In another filing on Monday, Bannon asked the judge to issue a sentence limited to probation. He also wants whatever sentence he receives to be automatically stayed pending appeal.

Bannon has made performative gestures of contempt his stock in trade. Prosecutors describe him in the filing as using the subpoena — and its aftermath — as a way to burnish his public image on the MAGA far-right, engaging with the Committee only as a means to “engineer dismissal of his criminal prosecution.”

“When his quid pro quo attempt failed, the Defendant made no further attempt at cooperation with the Committee — speaking volumes about his bad faith,” prosecutors wrote.

U.S. District Judge Carl Nichols for the District of Columbia will rule on Bannon’s sentencing on Friday.

The typical range for contempt of Congress — on which Bannon was convicted of two counts — goes from one month to six months. Prosecutors have asked for the upper end of that range.

They also said that Bannon refused to cooperate with the financial investigation portion of the pre-sentencing investigation, instead telling the government that he would be capable of paying the maximum fine.

The government recommended that Bannon pay $200,000, describing it as his “insistence on paying the maximum fine rather than cooperate with the Probation Office’s routine pre-sentencing financial investigation.”

After the subpoena was first issued, Bannon — a private citizen since 2017 — claimed that he couldn’t cooperate with the committee due to executive privilege issues.

But even after Trump went through the act of waiving that, the government noted, Bannon still refused to cooperate — even though the “only purported barrier to his compliance” had evaporated.

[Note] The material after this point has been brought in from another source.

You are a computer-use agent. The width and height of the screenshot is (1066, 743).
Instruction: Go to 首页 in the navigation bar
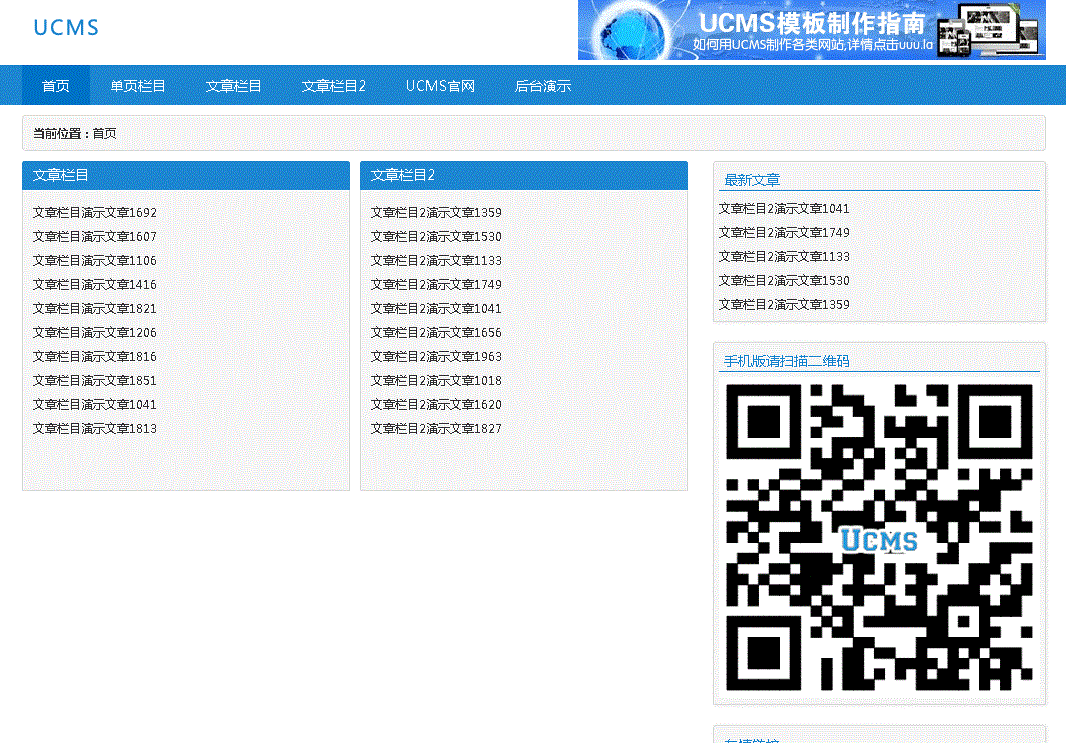[x=56, y=86]
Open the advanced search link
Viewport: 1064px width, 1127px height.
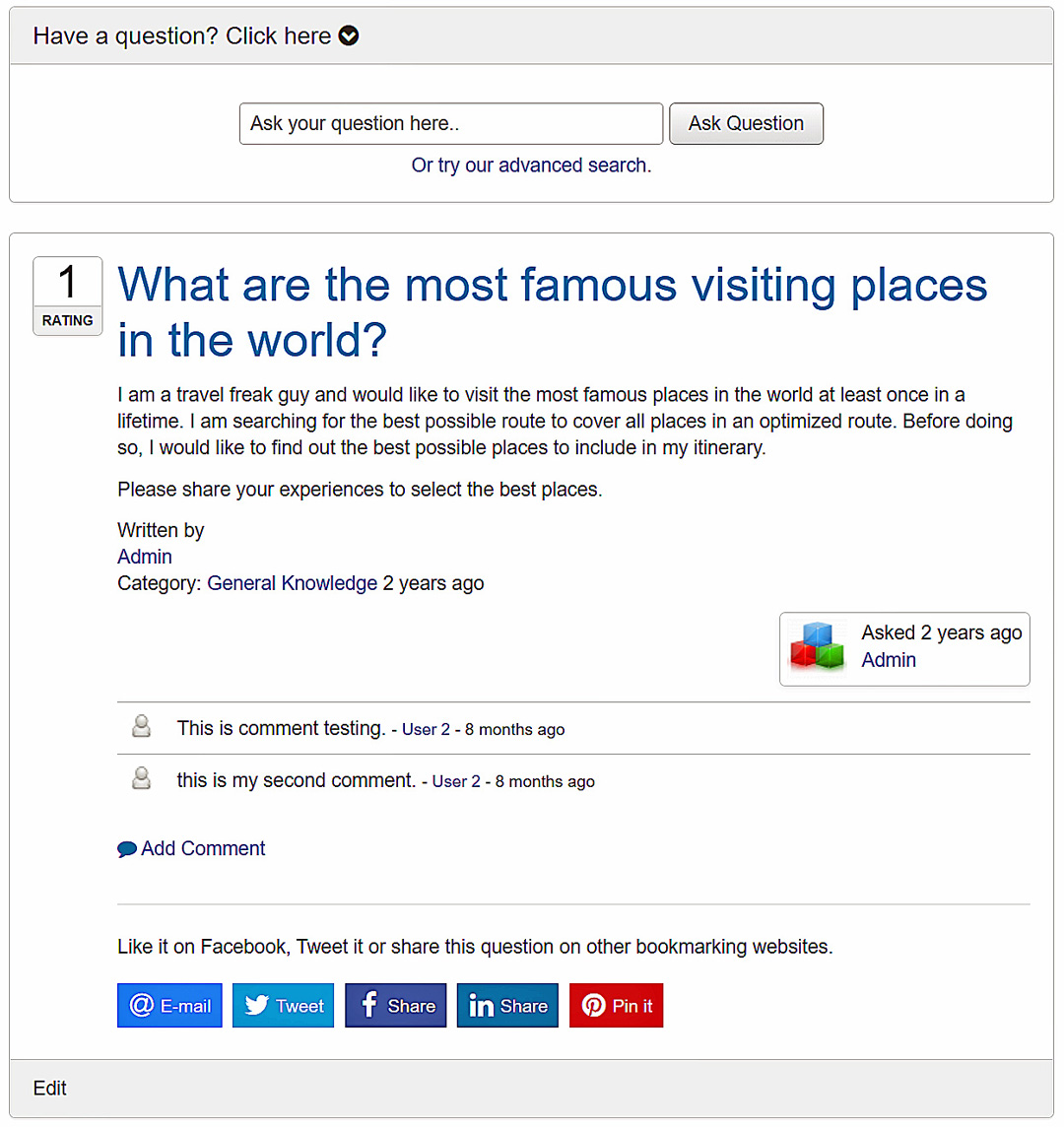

Prosecutors described it as “sustained, bad-faith contempt of Congress” — an effort to show “disregard” for the rule of law.

It’s a portrait of self-conscious disobedience, with Bannon apparently taking every opportunity available to him to broadcast the notion that he faces an illegitimate government.

That was, Bannon himself said before January 6, one of the purposes of the insurrection: to kill the Biden presidency “in the crib.”